The investment bank maintained its average price forecast for 2026 Brent crude / West Texas Intermediate (WTI) at $56 per barrel / $52 per barrel, and anticipates that Brent / WTI prices will bottom out in the fourth quarter at $54 / $50 per barrel as OECD crude inventories rise.
"Global crude inventories are climbing, and we forecast a daily supply surplus of 2.3 million barrels in the 2026 oil market. This implies that, barring large-scale supply disruptions or production cuts by OPEC, achieving market rebalancing will likely require lower oil prices in 2026 to slow supply growth from non-OPEC producers and support robust demand growth," Goldman Sachs said.
As of 04:12 GMT, Brent crude futures (LCOc1) were trading around $63 per barrel, while U.S. West Texas Intermediate futures (CLc1) held steady at $59. Last year, both major crude benchmarks recorded their worst annual performance since 2020, declining by nearly 20%.
Goldman Sachs analysts noted that U.S. policymakers' focus on ensuring ample energy supply and maintaining relatively low oil prices will curb any sustained price increases ahead of the midterm elections.

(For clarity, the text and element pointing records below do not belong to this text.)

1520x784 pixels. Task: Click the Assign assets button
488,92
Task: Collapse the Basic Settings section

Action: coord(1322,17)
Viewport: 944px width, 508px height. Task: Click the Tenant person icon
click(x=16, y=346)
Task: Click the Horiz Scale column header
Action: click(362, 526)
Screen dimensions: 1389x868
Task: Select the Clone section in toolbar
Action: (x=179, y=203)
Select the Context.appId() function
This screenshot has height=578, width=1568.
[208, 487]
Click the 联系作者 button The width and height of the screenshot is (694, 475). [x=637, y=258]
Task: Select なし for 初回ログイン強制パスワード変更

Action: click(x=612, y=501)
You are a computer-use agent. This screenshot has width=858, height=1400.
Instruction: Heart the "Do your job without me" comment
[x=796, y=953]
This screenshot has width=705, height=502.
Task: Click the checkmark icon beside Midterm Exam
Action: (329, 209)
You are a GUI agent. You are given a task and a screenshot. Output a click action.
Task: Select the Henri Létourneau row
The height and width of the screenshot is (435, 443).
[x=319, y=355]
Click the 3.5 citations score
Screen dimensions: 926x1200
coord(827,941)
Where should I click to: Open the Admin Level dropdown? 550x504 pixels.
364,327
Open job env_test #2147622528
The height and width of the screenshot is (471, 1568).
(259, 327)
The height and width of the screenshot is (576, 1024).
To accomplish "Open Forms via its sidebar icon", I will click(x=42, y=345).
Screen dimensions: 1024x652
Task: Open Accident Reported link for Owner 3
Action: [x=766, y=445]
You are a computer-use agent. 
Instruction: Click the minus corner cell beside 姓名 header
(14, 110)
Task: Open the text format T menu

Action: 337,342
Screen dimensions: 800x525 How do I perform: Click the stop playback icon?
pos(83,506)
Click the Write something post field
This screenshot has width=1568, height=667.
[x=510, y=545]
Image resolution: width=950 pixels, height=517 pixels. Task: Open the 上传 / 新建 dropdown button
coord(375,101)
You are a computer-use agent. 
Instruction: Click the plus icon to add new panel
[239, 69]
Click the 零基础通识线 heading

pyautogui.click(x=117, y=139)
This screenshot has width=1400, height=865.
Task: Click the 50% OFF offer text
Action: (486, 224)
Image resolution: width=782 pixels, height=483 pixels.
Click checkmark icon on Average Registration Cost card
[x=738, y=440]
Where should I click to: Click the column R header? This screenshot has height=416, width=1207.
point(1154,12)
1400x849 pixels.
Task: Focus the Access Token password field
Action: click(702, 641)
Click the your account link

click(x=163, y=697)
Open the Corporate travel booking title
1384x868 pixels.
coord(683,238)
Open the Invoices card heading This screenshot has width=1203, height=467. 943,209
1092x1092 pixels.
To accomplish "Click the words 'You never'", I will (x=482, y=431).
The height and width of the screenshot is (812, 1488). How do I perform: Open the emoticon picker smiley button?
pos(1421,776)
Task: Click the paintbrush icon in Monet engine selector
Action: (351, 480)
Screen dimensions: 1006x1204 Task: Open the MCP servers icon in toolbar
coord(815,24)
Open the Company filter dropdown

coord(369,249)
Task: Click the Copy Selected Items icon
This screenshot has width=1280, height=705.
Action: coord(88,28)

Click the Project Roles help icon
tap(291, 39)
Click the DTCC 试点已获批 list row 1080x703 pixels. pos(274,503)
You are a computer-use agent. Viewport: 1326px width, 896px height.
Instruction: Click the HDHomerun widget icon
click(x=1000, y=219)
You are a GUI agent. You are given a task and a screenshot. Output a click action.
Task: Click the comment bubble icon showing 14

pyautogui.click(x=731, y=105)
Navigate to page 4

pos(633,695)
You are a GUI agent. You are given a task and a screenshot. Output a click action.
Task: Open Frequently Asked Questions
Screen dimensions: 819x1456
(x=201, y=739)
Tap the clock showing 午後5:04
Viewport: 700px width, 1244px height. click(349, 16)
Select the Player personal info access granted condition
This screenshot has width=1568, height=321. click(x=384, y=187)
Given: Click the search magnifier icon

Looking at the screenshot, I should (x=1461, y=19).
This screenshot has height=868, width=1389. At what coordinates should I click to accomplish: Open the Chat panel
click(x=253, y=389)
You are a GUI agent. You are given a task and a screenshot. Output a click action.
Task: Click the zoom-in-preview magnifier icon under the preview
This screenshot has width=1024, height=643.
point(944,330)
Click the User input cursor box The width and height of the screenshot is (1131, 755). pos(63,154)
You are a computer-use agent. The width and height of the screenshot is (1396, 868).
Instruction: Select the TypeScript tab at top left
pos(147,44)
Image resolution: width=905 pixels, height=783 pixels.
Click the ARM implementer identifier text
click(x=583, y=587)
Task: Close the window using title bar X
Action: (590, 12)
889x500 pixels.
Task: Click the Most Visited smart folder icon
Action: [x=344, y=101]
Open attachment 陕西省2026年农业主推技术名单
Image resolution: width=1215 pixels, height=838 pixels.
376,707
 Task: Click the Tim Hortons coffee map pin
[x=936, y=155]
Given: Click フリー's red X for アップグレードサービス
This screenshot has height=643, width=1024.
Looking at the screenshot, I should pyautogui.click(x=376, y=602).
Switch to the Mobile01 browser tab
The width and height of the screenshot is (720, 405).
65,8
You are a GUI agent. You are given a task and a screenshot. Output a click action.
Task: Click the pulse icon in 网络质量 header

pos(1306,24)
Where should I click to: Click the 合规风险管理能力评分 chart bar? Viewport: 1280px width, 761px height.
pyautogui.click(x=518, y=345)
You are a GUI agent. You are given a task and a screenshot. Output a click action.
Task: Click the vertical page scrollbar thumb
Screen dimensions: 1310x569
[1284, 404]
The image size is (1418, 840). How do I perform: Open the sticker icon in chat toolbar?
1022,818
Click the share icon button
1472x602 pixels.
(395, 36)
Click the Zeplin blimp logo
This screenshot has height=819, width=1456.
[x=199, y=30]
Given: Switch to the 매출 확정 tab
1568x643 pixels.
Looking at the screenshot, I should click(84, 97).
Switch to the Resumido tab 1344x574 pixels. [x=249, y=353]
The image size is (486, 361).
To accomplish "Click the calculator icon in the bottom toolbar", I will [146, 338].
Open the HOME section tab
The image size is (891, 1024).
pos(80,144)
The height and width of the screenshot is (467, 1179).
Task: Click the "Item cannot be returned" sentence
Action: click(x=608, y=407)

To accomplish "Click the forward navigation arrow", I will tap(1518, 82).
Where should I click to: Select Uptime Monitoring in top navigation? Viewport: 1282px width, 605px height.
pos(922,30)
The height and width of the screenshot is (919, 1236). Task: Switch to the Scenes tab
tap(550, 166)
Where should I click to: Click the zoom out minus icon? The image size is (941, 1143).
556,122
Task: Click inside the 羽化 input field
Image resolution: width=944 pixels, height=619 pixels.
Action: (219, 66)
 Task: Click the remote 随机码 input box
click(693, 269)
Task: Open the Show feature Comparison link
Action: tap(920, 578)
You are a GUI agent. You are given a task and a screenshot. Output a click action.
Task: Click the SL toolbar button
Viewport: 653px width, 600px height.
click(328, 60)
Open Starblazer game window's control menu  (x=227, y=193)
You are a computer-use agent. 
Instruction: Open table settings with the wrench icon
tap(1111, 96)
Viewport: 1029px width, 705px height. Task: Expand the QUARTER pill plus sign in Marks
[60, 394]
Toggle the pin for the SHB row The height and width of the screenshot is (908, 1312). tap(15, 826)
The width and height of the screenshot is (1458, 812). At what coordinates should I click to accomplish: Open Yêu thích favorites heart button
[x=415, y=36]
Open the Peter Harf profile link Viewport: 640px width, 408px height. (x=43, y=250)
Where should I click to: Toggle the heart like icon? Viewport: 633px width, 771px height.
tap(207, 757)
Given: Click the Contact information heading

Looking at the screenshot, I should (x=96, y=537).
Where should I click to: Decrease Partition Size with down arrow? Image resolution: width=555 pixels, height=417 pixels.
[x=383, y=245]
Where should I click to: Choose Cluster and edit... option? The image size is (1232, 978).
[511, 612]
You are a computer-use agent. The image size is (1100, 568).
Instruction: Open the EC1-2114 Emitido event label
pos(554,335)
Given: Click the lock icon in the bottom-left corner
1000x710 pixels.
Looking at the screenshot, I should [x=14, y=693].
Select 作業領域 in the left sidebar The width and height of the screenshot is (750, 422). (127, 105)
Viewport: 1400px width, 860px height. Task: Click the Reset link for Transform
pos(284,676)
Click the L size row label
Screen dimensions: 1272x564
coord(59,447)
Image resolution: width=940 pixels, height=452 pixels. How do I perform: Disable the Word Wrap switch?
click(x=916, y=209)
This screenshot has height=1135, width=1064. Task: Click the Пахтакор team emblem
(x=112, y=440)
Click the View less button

The analysts projected that oil prices will gradually recover by 2027. By then, as supply growth from non-OPEC producers slows and demand remains robust, the crude market is expected to return to a state of undersupply.
The bank adjusted its 2027 average price forecast for Brent / WTI to $58 / $54 per barrel, a $5 reduction from its previous outlook. This revision was attributed to increased supply expectations for 2027 from the U.S., Venezuela, and Russia, raised by 300,000, 400,000, and 500,000 barrels per day, respectively.